**WHAT TO PRODUCE:** Which lines come from the start of the records through the line that holds "Смайлы (73, 2115)"? Write them out word for word.

# # # # # # #

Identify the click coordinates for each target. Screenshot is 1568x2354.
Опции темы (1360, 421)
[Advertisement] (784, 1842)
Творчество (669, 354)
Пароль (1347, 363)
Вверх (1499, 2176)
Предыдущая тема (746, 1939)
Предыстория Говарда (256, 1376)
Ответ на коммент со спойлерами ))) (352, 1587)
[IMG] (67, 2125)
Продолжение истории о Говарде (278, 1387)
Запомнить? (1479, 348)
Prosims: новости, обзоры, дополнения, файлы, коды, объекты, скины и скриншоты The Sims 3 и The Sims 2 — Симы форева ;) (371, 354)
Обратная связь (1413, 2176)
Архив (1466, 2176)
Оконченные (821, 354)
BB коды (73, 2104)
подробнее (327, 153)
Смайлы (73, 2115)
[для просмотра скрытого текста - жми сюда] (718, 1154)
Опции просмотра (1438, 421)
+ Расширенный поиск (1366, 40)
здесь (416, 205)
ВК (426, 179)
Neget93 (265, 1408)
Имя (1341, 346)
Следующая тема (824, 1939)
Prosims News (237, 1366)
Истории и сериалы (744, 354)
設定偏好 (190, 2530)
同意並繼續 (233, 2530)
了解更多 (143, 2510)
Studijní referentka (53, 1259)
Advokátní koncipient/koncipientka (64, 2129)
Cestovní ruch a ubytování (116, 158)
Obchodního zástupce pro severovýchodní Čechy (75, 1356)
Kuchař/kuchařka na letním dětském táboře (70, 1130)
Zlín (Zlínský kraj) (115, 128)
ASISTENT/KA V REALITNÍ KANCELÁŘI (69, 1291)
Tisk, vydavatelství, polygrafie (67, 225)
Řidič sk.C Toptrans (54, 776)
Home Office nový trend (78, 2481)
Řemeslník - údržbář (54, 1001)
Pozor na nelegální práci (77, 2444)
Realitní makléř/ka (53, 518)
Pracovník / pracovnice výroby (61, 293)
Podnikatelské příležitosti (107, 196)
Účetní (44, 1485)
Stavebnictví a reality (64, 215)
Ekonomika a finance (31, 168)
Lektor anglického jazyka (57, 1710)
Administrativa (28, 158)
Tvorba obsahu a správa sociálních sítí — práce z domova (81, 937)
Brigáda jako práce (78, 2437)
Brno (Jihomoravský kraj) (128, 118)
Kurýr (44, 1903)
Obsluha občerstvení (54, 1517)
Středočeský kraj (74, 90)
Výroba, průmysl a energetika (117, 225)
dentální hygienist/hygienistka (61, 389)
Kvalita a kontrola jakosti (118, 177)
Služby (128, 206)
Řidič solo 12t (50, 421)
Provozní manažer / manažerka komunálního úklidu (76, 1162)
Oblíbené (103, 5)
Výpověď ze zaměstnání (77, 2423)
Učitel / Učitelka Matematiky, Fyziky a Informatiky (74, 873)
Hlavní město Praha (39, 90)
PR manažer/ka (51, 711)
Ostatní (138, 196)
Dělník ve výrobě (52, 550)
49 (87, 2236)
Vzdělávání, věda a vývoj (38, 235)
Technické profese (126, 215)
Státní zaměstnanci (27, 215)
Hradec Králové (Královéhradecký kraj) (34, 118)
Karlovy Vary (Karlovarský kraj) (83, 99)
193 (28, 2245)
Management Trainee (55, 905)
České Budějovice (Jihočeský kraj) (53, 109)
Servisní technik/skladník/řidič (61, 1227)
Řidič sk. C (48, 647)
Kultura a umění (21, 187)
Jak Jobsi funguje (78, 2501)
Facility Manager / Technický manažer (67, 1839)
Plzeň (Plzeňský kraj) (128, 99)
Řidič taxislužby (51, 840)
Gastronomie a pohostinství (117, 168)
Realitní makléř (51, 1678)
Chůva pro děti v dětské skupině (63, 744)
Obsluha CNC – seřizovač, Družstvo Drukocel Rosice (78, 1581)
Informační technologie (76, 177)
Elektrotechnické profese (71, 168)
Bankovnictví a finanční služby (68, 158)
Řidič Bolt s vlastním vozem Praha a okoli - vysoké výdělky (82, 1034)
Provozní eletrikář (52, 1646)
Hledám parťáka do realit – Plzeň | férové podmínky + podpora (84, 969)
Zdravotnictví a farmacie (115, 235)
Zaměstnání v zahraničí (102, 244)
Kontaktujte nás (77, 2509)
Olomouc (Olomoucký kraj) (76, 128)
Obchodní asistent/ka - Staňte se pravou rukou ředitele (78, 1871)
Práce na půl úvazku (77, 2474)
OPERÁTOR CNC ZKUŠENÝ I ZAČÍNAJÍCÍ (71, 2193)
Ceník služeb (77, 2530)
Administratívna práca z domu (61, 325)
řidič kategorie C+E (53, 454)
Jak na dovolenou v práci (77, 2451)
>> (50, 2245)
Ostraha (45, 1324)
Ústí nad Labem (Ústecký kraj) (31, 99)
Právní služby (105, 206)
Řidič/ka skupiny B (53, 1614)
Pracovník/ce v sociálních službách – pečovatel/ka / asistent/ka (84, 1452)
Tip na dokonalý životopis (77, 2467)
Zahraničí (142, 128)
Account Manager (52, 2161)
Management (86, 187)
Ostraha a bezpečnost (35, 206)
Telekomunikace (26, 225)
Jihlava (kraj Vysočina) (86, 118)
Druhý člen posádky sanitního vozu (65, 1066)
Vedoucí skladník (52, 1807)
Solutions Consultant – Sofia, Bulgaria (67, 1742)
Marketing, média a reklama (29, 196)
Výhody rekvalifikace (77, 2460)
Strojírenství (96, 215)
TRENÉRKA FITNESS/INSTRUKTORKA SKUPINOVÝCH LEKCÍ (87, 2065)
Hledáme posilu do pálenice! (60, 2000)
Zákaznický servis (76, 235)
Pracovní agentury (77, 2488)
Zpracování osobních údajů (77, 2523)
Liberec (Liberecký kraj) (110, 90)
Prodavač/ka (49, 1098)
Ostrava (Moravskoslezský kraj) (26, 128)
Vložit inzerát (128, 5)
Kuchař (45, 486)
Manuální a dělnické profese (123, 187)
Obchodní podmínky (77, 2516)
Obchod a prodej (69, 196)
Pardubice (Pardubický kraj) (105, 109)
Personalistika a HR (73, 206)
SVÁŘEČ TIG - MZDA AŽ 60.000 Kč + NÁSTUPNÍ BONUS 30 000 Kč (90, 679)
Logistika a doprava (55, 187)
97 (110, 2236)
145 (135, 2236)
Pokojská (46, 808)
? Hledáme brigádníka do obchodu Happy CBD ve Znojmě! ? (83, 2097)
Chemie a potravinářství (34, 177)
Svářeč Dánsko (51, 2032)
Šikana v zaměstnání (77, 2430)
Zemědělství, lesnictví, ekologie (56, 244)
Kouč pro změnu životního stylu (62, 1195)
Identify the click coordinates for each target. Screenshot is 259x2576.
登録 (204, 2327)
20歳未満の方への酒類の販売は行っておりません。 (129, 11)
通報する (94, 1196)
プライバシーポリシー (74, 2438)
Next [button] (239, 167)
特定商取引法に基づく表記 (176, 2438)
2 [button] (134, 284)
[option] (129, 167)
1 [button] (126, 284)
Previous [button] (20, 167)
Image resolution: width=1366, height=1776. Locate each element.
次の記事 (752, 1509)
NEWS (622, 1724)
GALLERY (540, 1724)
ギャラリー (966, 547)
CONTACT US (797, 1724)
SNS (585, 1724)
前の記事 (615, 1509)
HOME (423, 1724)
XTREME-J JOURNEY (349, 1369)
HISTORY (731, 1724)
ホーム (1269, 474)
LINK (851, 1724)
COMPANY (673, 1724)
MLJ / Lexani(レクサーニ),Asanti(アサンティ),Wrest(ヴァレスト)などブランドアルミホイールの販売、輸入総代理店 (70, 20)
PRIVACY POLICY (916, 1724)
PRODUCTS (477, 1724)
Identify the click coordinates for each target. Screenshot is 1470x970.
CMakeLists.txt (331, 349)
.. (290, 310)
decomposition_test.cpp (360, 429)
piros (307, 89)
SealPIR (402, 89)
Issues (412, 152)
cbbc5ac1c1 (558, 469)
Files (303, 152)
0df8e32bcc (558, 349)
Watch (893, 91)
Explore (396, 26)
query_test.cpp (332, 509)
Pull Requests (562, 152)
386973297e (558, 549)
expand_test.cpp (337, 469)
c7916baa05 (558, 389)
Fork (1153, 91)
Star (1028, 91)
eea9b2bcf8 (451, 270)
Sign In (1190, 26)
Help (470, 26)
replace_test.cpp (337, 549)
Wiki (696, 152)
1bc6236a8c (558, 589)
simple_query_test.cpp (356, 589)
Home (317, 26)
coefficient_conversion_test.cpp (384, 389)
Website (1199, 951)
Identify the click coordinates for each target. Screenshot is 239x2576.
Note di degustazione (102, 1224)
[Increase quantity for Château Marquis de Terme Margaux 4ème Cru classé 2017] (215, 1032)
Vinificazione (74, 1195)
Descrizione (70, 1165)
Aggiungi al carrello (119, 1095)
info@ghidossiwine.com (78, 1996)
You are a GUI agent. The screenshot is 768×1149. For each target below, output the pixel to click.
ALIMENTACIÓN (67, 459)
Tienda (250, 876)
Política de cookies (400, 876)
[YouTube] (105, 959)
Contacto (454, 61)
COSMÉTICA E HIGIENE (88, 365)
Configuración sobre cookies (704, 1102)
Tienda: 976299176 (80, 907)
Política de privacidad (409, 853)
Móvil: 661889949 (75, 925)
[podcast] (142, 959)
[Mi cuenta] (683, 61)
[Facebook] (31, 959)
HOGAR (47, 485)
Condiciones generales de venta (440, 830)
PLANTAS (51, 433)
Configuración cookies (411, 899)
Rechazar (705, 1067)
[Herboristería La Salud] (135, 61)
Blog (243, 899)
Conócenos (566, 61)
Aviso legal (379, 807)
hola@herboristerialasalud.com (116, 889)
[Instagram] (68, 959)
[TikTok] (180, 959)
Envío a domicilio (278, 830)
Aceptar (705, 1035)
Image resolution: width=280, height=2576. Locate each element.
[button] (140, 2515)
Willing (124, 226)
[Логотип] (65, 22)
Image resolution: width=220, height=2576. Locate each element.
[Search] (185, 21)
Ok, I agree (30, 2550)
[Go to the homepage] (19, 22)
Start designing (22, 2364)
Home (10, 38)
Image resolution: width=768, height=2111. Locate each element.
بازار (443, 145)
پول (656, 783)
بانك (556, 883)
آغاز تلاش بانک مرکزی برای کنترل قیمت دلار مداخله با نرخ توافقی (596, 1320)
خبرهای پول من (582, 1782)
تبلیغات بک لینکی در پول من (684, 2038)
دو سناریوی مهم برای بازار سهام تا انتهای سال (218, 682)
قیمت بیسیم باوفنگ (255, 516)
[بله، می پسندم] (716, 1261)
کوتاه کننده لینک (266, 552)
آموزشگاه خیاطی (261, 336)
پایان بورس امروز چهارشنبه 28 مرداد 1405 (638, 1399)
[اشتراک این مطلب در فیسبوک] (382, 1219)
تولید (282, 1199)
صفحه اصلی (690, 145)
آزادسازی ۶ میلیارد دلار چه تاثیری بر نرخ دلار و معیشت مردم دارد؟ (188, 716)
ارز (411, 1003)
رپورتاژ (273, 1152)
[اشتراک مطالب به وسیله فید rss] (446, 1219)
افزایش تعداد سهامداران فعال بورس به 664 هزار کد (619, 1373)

# # # # # # #

**SOLUTION:**
Identify the click coordinates for each target. Screenshot is 1568x2354.
Опции темы (1360, 421)
[Advertisement] (784, 1842)
Творчество (669, 354)
Пароль (1347, 363)
Вверх (1499, 2176)
Предыдущая тема (746, 1939)
Предыстория Говарда (256, 1376)
Ответ на коммент со спойлерами ))) (352, 1587)
[IMG] (67, 2125)
Продолжение истории о Говарде (278, 1387)
Запомнить? (1479, 348)
Prosims: новости, обзоры, дополнения, файлы, коды, объекты, скины и скриншоты The Sims 3 и The Sims 2 — Симы форева ;) (371, 354)
Обратная связь (1413, 2176)
Архив (1466, 2176)
Оконченные (821, 354)
BB коды (73, 2104)
подробнее (327, 153)
Смайлы (73, 2115)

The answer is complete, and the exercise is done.